One little "gotcha" that might pop up from using camera based fading is that shadows will now *also* fade out when close to the object. You can use a ShadowPassSwitch node to get around that.
Creating an outdoor environment is both easy and hard. Getting the basics down pat is easy but if you want to make the best possible scene you're going to need to want to learn to use some of the systems built to handle them within @UnrealEngine. Time for a tweetorial! #UETips
Creating an outdoor environment doesn't start with the world, it starts with the project settings. Head to Project Settings->Rendering. Static lighting? Kill it. Having it enabled while using dynamic lighting adds overhead and you won't want lightmaps for a world that big.

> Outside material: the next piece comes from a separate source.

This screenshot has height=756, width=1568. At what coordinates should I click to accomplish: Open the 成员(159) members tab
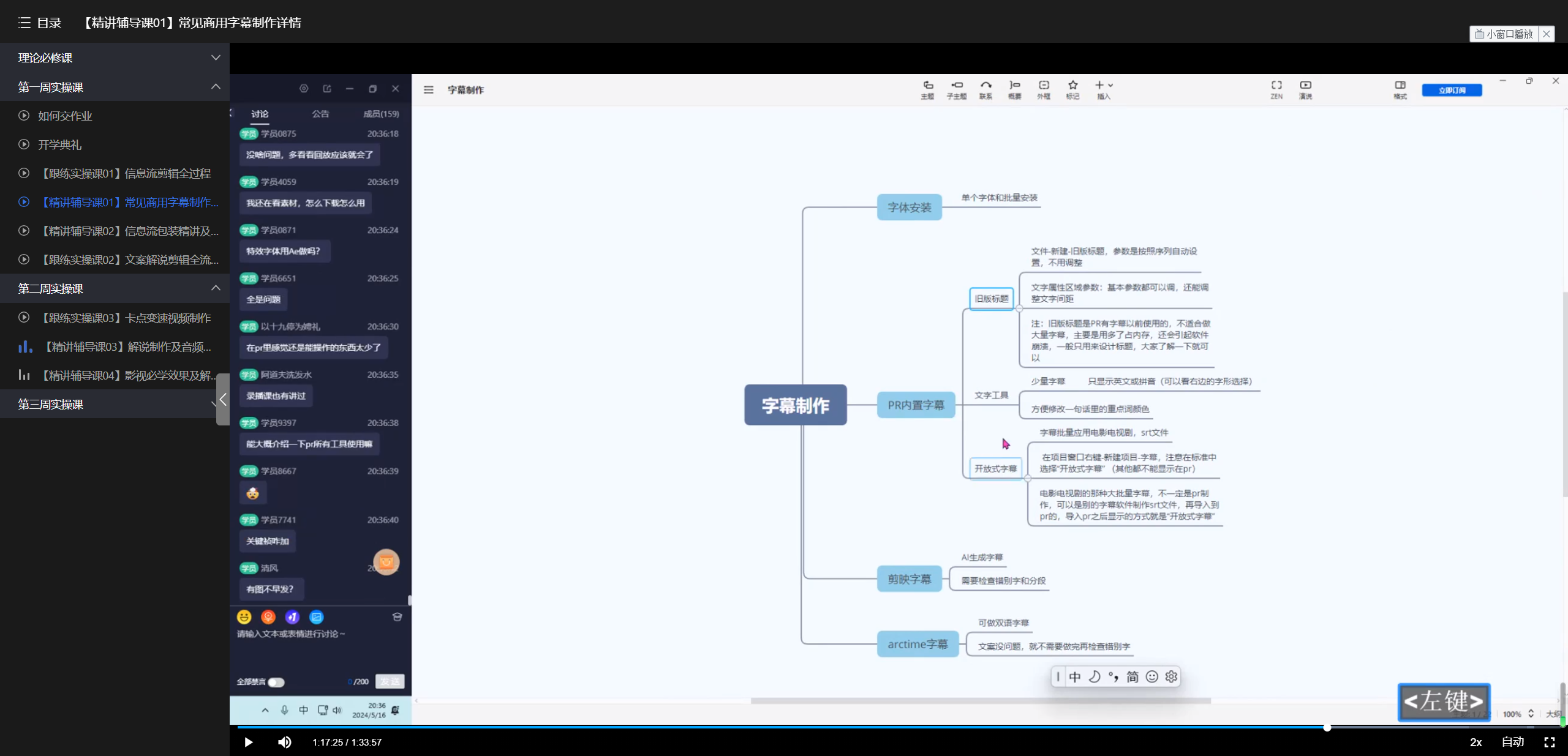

We're going to have a whole lot of foliage and that would normally mean overdraw but we can enable an Early Z Pass. It works by caching the pixel distance in a pre-pass to skip occluded primitives. Setting "Mask Material only in early Z Pass" *really* helps with dense foliage.
If you're not using them already: Enable Runtime Virtual Textures in @UnrealEngine to have your foliage/environment sample the landscape beneath it to nicely blend and remove asset seams. It's really only a little bit of work to do it! Let's check out how.
Step one: Enable Virtual Textures in your Project Settings. Restart Editor. Important step.
Step two: In your Content Browser create two Runtime Virtual Textures (Under Materials and Textures) and call one Environment and one EnvironmentHeight. Set the Height RVT to "World Height" under content. I also increased the quality of my Environment RVT to 10.